> To do: Only some lines are wanted. Transcribe, exactly, the lines below from the line with "Instruction: Open Q6. Peanut Chicken item" up to and including the line with "You are a computer-use agent. Screen".

(Dataset entries)
----------------

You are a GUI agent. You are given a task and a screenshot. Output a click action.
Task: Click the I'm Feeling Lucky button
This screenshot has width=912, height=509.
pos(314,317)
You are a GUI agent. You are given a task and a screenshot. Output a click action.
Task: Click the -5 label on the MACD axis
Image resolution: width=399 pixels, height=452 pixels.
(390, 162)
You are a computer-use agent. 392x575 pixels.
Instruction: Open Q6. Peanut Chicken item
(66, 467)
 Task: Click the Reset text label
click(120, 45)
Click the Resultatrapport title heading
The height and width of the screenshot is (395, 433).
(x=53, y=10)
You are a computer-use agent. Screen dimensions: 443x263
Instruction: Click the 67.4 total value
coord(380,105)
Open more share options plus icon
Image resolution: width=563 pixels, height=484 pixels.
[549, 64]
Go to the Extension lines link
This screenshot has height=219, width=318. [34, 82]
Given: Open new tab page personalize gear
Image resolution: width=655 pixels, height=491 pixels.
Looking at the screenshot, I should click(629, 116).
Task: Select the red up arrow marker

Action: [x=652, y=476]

----------------

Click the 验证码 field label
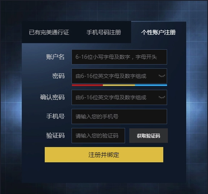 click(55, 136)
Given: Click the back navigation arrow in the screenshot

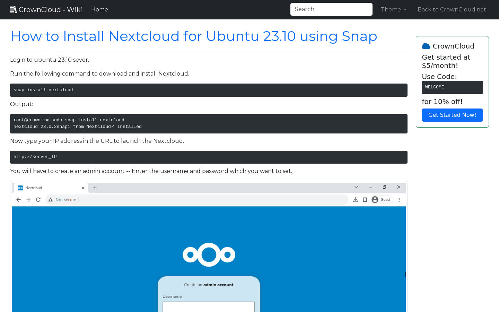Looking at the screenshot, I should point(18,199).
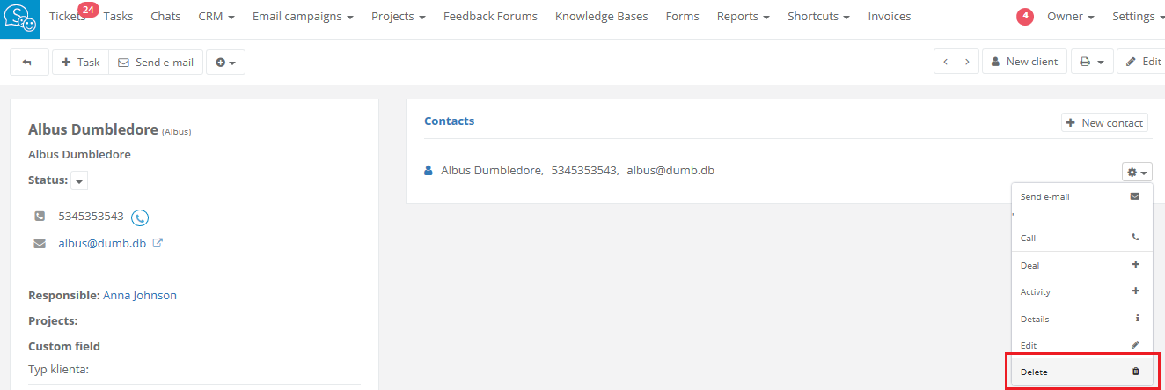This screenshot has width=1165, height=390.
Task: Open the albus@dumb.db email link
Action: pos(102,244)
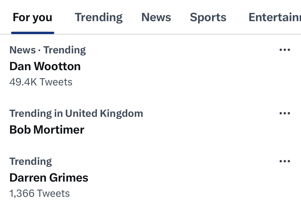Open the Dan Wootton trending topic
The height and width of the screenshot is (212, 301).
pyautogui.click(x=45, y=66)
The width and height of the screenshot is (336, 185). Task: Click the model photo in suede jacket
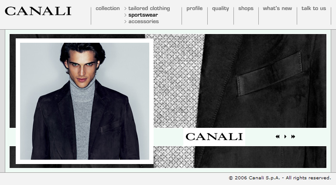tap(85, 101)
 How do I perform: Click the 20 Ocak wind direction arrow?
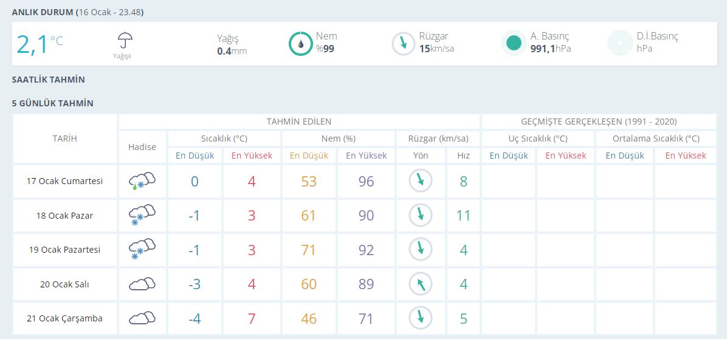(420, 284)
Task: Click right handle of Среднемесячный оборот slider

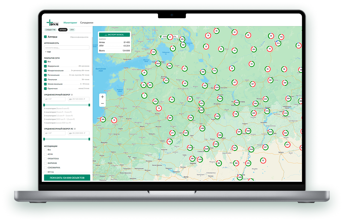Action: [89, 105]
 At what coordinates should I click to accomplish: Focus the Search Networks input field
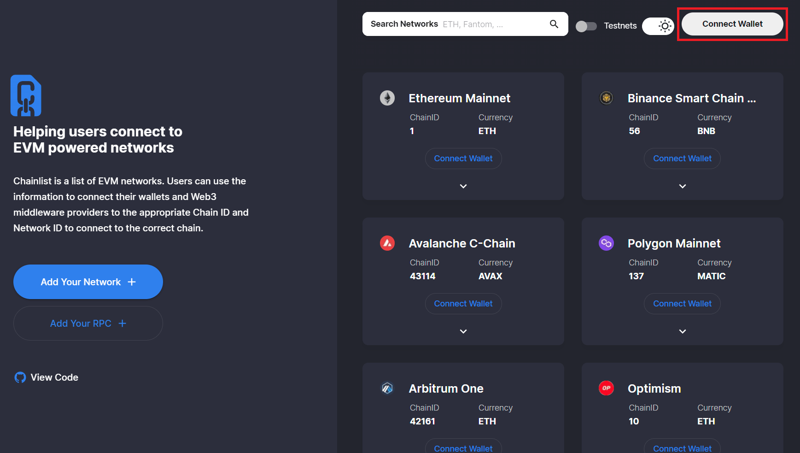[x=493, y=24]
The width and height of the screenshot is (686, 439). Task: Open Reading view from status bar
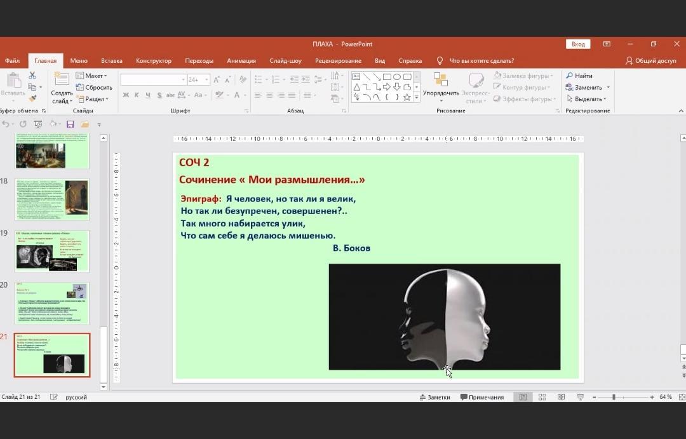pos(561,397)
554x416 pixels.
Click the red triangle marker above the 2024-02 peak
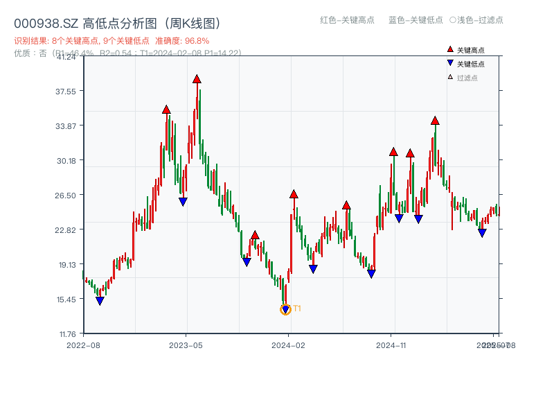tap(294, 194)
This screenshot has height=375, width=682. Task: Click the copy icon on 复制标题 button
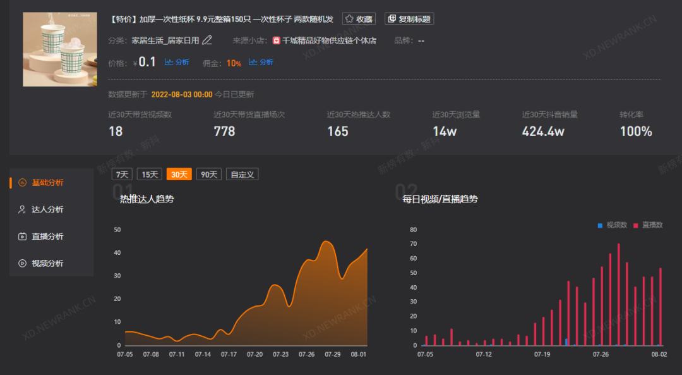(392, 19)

----------------

> Output:
Instruction: Open Q6. Peanut Chicken item
(66, 467)
 Task: Click the Reset text label
click(120, 45)
Click the Resultatrapport title heading
The height and width of the screenshot is (395, 433).
(x=53, y=10)
You are a computer-use agent. Screen dimensions: 443x263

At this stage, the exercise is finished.